(PASSAGE PROVIDED)
Please remove these entries from Add/Remove Programs in the Control Panel

Note: You should remove LimeWire. P2P (peer-to-peer) using P2P software is very risky, because it makes you very susceptible to infection, attack, exposure of personal or company information. But this is up to you to remove LimeWire

*LimeWire 4.18.8
Messenger Plus! Live *<--- http://en.wikipedia.org/wiki/Messenger_Plus!_Live

Please download *ATF Cleaner* by Atribune.


Double-click *ATF-Cleaner.exe* to run the program. 
Under *Main* choose: *Select All* 
Click the *Empty Selected* button. 

Click *Exit* on the Main menu to close the program.

*Next*

Please download *Malwarebytes Anti-Malware* and save it to your desktop. _alternate link 1_ _alternate link 2_
Make sure you are connected to the Internet.
Double-click on *Download_mbam-setup.exe* to install the application.
When the installation begins, follow the prompts and do not make any changes to default settings.
When installation has finished, make sure you leave both of these checked:
*Update Malwarebytes' Anti-Malware*
*Launch Malwarebytes' Anti-Malware*

Then click *Finish*.
MBAM will automatically start and you will be asked to update the program before performing a scan. If an update is found, the program will automatically update itself. Press the *OK* button to close that box and continue. _If you encounter any problems while downloading the updates, manually download them from here and just double-click on mbam-rules.exe to install._
On the Scanner tab:
Make sure the "*Perform Quick Scan*" option is selected.
Then click on the *Scan* button.
(End PASSAGE PROVIDED)
### EXERCISE GOAL
Please copy the cleanup instructions above word for word, everything from "Double-click on *Download_mbam-setup.exe*" down to "option is selected.".
(EXTRACTED INFORMATION)
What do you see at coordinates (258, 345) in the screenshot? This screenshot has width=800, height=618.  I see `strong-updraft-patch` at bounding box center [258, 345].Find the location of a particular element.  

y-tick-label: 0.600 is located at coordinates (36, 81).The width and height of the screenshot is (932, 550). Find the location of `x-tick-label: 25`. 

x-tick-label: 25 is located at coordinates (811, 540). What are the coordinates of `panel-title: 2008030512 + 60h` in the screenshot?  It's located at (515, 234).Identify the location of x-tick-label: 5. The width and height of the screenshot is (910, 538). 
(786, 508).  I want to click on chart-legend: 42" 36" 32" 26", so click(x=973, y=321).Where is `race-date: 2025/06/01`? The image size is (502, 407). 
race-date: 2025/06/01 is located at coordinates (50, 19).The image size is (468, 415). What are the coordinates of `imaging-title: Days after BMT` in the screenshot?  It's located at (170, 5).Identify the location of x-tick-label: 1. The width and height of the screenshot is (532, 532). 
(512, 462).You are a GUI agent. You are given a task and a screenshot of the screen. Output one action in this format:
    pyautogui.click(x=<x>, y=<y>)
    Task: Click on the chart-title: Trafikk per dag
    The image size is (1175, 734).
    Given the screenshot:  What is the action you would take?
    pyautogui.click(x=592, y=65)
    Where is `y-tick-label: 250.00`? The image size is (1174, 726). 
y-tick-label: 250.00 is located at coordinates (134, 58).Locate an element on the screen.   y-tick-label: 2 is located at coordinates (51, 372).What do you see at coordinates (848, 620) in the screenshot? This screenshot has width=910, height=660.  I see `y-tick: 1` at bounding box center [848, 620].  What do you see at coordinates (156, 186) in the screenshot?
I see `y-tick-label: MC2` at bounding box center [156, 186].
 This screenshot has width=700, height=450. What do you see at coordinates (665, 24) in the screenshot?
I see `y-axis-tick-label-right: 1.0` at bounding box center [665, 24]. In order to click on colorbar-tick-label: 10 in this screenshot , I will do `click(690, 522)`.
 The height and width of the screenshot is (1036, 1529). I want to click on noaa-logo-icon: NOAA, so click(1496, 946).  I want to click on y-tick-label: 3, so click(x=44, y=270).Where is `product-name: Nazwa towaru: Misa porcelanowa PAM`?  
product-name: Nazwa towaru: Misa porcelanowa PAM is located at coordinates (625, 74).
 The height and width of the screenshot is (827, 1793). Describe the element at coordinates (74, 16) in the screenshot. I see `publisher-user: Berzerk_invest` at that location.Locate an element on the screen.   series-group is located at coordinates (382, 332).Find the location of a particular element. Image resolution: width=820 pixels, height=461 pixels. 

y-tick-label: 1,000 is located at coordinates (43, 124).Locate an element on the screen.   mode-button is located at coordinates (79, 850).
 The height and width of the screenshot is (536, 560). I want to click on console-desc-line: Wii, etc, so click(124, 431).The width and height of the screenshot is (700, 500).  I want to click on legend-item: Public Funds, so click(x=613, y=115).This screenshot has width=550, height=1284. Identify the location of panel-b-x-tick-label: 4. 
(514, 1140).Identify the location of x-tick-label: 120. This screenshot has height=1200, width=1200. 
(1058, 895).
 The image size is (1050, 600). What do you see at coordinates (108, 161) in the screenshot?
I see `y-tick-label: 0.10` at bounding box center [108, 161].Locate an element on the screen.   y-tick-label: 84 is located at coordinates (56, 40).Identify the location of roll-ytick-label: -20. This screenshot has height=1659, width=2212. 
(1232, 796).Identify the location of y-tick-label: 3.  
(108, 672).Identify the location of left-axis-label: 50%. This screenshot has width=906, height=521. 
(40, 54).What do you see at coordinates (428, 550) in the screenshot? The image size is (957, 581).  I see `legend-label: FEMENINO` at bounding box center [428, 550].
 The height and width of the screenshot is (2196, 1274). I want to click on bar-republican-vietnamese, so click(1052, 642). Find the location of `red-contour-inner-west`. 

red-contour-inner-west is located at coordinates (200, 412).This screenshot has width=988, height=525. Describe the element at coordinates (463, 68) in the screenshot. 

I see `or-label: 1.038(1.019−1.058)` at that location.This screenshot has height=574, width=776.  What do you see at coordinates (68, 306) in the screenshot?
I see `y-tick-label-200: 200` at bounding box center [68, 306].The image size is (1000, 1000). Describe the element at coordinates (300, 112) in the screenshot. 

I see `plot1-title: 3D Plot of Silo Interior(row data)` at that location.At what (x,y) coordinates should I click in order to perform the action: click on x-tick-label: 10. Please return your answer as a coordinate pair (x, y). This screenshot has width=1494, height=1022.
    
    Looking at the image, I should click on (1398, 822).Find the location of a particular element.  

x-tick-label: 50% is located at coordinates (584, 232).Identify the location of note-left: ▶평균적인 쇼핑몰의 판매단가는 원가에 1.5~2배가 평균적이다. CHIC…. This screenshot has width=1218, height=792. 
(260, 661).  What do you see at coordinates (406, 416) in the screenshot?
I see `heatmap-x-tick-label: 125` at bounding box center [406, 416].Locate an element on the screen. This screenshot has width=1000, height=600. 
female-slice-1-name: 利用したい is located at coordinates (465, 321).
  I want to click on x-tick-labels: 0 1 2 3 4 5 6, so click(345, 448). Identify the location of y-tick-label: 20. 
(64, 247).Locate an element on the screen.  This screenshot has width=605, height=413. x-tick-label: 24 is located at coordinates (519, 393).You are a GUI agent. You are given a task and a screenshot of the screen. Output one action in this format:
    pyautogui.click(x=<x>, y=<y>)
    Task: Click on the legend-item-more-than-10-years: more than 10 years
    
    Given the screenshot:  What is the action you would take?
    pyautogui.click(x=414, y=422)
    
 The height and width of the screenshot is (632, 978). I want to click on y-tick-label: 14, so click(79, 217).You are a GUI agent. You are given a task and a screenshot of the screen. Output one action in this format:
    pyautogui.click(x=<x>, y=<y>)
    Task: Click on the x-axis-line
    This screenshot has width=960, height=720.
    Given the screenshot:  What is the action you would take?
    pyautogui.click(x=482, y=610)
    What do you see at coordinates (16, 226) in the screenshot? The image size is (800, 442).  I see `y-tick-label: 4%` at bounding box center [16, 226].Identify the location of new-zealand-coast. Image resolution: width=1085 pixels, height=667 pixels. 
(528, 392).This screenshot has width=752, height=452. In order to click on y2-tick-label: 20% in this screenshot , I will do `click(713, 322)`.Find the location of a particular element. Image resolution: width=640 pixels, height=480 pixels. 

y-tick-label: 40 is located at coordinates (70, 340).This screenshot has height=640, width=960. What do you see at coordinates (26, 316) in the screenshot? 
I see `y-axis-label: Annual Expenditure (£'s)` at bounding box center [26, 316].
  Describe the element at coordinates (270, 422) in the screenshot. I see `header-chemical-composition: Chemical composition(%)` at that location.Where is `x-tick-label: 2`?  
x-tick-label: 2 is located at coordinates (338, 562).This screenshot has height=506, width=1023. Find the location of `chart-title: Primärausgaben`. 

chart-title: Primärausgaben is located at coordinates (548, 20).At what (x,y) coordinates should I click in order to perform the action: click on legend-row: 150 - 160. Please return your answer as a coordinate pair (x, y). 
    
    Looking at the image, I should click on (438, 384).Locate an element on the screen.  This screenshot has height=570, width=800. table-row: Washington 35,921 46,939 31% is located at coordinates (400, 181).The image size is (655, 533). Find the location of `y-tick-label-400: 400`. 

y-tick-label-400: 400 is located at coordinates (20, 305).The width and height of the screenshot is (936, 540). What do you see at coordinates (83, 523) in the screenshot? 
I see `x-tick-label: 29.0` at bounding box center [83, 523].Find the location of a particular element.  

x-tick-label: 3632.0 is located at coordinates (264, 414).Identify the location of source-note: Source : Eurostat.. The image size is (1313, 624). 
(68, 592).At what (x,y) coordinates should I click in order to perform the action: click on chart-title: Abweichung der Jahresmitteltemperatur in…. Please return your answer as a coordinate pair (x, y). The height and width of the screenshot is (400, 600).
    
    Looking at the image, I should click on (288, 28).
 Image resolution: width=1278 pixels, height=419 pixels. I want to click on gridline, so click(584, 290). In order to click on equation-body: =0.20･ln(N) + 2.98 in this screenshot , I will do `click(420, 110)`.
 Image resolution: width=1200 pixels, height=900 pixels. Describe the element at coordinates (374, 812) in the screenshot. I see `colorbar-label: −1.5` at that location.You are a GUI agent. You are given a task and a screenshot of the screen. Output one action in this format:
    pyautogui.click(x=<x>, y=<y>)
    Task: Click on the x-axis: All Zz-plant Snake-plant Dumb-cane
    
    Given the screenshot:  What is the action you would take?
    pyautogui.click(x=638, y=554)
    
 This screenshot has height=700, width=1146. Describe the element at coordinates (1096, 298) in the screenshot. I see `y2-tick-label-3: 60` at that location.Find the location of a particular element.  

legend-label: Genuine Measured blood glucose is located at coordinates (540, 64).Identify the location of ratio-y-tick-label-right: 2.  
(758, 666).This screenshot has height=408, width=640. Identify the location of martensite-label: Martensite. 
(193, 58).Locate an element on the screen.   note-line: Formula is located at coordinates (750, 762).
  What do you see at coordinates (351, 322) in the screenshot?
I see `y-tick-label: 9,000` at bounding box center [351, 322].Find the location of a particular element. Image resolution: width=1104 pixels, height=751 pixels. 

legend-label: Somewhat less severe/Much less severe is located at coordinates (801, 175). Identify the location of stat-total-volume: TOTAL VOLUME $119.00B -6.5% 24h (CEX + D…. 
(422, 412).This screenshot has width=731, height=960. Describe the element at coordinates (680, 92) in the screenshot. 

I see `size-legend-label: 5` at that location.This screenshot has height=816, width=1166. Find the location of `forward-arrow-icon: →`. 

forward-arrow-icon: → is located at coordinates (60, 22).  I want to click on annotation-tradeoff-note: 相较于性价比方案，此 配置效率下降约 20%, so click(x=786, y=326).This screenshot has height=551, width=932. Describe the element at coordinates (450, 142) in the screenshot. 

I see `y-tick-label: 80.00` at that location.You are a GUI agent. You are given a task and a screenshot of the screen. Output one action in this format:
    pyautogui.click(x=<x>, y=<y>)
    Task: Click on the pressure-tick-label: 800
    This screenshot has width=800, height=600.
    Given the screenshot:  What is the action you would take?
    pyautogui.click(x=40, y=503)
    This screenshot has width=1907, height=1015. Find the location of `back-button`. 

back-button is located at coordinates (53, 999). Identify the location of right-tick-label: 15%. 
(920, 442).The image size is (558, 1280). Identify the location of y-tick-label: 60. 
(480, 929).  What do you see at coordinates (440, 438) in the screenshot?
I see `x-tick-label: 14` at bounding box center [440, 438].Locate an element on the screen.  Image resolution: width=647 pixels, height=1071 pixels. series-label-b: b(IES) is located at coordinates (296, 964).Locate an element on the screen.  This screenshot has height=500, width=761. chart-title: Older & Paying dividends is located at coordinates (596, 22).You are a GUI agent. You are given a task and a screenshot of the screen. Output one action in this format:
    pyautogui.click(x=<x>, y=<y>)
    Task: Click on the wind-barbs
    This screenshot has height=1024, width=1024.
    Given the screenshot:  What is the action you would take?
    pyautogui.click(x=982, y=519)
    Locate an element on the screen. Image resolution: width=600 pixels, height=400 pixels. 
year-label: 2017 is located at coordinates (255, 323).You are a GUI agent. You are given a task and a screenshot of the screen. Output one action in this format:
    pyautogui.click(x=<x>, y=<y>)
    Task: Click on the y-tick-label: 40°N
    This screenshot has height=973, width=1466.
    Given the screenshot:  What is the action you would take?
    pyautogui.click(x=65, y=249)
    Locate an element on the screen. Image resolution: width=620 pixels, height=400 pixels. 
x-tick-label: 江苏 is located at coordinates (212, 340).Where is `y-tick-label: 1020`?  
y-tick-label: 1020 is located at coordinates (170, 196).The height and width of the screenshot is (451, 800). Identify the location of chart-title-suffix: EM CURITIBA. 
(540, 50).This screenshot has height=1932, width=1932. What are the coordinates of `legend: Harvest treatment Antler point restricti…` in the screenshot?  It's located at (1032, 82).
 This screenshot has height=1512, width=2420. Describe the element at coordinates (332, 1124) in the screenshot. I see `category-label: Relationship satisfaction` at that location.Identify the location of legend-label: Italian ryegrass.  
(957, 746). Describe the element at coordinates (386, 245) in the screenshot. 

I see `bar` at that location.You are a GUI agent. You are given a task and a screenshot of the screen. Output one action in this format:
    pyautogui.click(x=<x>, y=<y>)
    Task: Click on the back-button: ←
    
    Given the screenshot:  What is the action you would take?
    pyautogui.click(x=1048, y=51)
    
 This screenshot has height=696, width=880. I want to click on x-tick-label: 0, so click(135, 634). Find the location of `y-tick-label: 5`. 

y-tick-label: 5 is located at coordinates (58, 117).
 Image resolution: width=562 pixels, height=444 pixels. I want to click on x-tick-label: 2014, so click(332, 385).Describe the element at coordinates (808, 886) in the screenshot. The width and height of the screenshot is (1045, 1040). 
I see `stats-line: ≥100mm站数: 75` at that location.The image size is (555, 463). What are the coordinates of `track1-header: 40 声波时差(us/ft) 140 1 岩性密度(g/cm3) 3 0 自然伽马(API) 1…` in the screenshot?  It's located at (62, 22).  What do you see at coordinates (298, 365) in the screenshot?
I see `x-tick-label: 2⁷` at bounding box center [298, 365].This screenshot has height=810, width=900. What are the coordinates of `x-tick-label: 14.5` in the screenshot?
(End EXTRACTED INFORMATION)
### RESULT
Double-click on *Download_mbam-setup.exe* to install the application.
When the installation begins, follow the prompts and do not make any changes to default settings.
When installation has finished, make sure you leave both of these checked:
*Update Malwarebytes' Anti-Malware*
*Launch Malwarebytes' Anti-Malware*

Then click *Finish*.
MBAM will automatically start and you will be asked to update the program before performing a scan. If an update is found, the program will automatically update itself. Press the *OK* button to close that box and continue. _If you encounter any problems while downloading the updates, manually download them from here and just double-click on mbam-rules.exe to install._
On the Scanner tab:
Make sure the "*Perform Quick Scan*" option is selected.